— Task brief —
Starting at the top of the entries below, print each line exactly until the line with "The width and height of the screenshot is (1882, 1136)." has been printed too.

Records for the task START

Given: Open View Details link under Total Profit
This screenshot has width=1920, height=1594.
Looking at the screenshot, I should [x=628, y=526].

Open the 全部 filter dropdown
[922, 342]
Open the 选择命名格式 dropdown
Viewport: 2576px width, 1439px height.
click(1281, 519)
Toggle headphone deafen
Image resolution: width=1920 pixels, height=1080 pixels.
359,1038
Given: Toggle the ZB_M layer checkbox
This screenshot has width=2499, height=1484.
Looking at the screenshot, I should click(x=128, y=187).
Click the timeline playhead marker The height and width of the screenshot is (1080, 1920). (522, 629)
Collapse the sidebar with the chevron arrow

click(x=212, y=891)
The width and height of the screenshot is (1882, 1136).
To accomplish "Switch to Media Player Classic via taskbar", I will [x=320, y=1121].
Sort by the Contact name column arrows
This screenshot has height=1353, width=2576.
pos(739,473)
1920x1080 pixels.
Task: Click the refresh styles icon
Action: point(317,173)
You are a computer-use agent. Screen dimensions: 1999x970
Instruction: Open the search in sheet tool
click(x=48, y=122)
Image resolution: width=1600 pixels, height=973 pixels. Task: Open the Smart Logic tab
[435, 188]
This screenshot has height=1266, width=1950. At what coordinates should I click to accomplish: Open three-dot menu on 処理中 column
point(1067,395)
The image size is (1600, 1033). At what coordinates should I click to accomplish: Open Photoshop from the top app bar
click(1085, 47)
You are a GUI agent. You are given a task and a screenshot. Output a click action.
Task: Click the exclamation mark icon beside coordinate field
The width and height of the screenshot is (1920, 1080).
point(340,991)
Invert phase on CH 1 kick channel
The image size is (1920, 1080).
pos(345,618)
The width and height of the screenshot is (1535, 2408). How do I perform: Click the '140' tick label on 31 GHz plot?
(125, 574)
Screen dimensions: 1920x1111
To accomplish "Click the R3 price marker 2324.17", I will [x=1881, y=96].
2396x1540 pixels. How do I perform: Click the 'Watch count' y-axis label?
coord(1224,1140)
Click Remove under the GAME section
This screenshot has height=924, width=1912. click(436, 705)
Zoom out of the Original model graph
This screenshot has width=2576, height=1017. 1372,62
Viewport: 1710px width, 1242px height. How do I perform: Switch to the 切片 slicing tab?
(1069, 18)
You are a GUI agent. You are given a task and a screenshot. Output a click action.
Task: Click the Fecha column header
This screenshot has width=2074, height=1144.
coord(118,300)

Records for the task END

— Response area —
Given: Open View Details link under Total Profit
This screenshot has width=1920, height=1594.
Looking at the screenshot, I should [x=628, y=526].

Open the 全部 filter dropdown
[922, 342]
Open the 选择命名格式 dropdown
Viewport: 2576px width, 1439px height.
click(1281, 519)
Toggle headphone deafen
Image resolution: width=1920 pixels, height=1080 pixels.
359,1038
Given: Toggle the ZB_M layer checkbox
This screenshot has width=2499, height=1484.
Looking at the screenshot, I should click(x=128, y=187).
Click the timeline playhead marker The height and width of the screenshot is (1080, 1920). (522, 629)
Collapse the sidebar with the chevron arrow

click(x=212, y=891)
The width and height of the screenshot is (1882, 1136).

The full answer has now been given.